Dejo que la señora arregle su asunto primero. La caja no es de banco, sino más bien de tienda. La clienta se acerca a la empleada, quien bromea con ella. Le pregunta por “su viejo” y ella le responde que para qué quiere viejo si hay jóvenes encuerados más buenos por todos lados. Ambas me miran y ríen.
Me da algo de pena, pero también me enorgullece que alguien considere que estoy bueno. Siempre he tenido complejo de feo, que entierro bajo una capa de soberbia que matizo con actitudes cínicas y una insoportable vanidad, pero la verdad… la verdad es que creo que soy feo. A veces pienso que preferiría ser súper modelo que intelectual.

Despierto bruscamente. Un viejito apestoso quiere pasar y me empuja para que despeje el pasillo. Recojo las piernas y él murmura algo que suena como a pinchemadreculeroporquénoteparasydejasdeestorbar

“¿Qué pasa?” –le reclamo con toda la rudeza que he recopilado en años de ver películas de charros afamados.

--Nada, señor, Solo quiero pasar, compermicito…

“Pero qué es eso de mi pinche madre que dice. Nomás pida permiso”.

--Yo ni he dicho nada, señor –me responde el viejito al borde del llanto. También, intercalado con sus palabras, escucho pincheputonomásporquesoyviejonotemadnoalavergaacámismo…

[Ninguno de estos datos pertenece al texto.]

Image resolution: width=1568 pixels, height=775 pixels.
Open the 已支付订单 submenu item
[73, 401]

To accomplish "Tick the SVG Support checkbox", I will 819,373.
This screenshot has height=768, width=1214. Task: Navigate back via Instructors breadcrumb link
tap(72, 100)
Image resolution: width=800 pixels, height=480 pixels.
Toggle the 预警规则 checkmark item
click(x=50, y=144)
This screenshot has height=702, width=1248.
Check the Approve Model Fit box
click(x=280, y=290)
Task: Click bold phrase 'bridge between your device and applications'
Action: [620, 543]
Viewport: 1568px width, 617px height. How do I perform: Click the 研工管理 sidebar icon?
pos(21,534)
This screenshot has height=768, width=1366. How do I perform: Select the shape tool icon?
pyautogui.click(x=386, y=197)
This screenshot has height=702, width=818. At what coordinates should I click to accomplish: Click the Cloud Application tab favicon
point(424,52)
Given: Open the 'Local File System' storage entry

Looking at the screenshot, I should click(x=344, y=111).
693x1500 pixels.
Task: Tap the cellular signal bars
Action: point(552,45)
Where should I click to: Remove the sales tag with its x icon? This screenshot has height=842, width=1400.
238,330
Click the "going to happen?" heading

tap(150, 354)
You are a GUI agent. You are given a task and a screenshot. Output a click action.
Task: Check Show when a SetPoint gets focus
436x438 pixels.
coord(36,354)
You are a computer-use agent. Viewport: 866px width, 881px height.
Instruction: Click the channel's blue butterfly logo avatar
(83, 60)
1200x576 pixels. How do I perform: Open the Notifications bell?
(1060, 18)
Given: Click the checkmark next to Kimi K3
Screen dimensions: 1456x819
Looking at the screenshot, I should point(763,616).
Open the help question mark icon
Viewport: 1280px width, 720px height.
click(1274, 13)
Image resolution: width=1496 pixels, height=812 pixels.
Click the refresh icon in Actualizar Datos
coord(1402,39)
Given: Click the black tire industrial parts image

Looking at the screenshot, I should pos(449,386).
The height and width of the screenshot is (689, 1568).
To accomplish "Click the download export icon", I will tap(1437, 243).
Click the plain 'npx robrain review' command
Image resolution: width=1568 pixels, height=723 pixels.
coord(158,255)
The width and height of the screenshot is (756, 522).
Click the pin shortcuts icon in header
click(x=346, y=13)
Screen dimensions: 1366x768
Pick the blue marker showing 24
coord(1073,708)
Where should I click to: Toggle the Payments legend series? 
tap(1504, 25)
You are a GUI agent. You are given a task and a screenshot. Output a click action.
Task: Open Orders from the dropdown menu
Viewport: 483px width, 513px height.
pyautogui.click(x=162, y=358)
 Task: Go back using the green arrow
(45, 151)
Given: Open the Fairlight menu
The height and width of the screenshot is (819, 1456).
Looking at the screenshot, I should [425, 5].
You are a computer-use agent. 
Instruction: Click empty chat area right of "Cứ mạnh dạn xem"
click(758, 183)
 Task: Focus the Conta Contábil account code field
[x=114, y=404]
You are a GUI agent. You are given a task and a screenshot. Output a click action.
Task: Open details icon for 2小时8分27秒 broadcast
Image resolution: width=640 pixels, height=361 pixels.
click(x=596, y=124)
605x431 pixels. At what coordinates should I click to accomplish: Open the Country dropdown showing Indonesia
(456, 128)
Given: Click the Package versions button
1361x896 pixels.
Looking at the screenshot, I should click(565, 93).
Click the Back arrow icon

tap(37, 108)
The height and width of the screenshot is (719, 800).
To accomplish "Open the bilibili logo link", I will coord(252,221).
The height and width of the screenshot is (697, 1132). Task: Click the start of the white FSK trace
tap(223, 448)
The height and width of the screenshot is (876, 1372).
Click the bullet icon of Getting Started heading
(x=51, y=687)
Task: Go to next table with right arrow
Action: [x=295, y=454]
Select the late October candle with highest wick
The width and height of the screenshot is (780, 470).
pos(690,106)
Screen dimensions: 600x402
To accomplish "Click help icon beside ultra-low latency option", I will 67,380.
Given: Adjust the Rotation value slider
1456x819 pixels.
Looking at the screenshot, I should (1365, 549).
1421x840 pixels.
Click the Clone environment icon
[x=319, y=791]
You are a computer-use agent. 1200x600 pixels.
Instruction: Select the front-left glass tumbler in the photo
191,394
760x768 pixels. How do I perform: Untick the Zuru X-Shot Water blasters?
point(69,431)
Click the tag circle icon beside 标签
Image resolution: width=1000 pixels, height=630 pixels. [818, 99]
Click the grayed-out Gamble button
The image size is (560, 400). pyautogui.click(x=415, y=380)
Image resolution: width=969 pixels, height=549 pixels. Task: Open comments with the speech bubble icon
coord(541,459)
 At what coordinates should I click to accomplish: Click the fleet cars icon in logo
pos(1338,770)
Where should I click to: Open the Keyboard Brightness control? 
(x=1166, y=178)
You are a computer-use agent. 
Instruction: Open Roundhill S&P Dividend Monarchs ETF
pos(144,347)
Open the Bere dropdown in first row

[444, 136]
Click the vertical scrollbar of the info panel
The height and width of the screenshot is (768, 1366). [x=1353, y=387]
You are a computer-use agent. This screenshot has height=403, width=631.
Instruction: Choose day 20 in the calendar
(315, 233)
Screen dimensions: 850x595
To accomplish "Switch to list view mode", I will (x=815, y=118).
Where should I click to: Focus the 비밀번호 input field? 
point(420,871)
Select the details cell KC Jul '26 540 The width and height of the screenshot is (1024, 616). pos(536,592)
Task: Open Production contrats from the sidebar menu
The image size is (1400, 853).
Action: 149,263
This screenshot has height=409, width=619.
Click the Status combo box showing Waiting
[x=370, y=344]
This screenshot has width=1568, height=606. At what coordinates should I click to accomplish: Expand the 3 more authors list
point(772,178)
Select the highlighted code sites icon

Me levanto y salgo corriendo. Escucho muchos quélepasaaesteimbécil, quépedopendejo y mierdaspinchesdrogaditosquesevayanamonearasucasa… Todos los ancianos del cine me miran y meten sus palabras en mi mente. Ahora resulta que puedo escuchar sus mentes y para lo que me sirve, reflexiono mientras corro hasta una tiendita y saco un refresco del refrigerador rojo. Odio las botellas de plástico, pero no quiero pedir ni buscar un destapador.

Me tomo el líquido anaranjado de un trago, eructo y le aviento un billete de a quince pesos al tendero. No escucho nada en mi cerebro, así que salgo a caminar por la cintura mágica del sur. Bueno, no, eso es una canción. Simplemente camino hasta llegar al metro. La cajera malpagada y humillada por jefes y usuarios, me avienta un boleto. 

Veo que viene el tren. Ya no quiero soñar. Pienso que podría aventarme frente a él; seguramente me mentarían la madre decenas o cientos de personas, pero vale la pena. Solo alcanzo a ver la luz del tren que se acerca, bordeada por la oscuridad del túnel. Decido dar el paso y mientras caigo pienso que es curioso que la luz que se acerca no parece del metro, sino de los trenes que se ven en las películas viejas. ¡Ah! También puedo oler el sabor del chicozapote.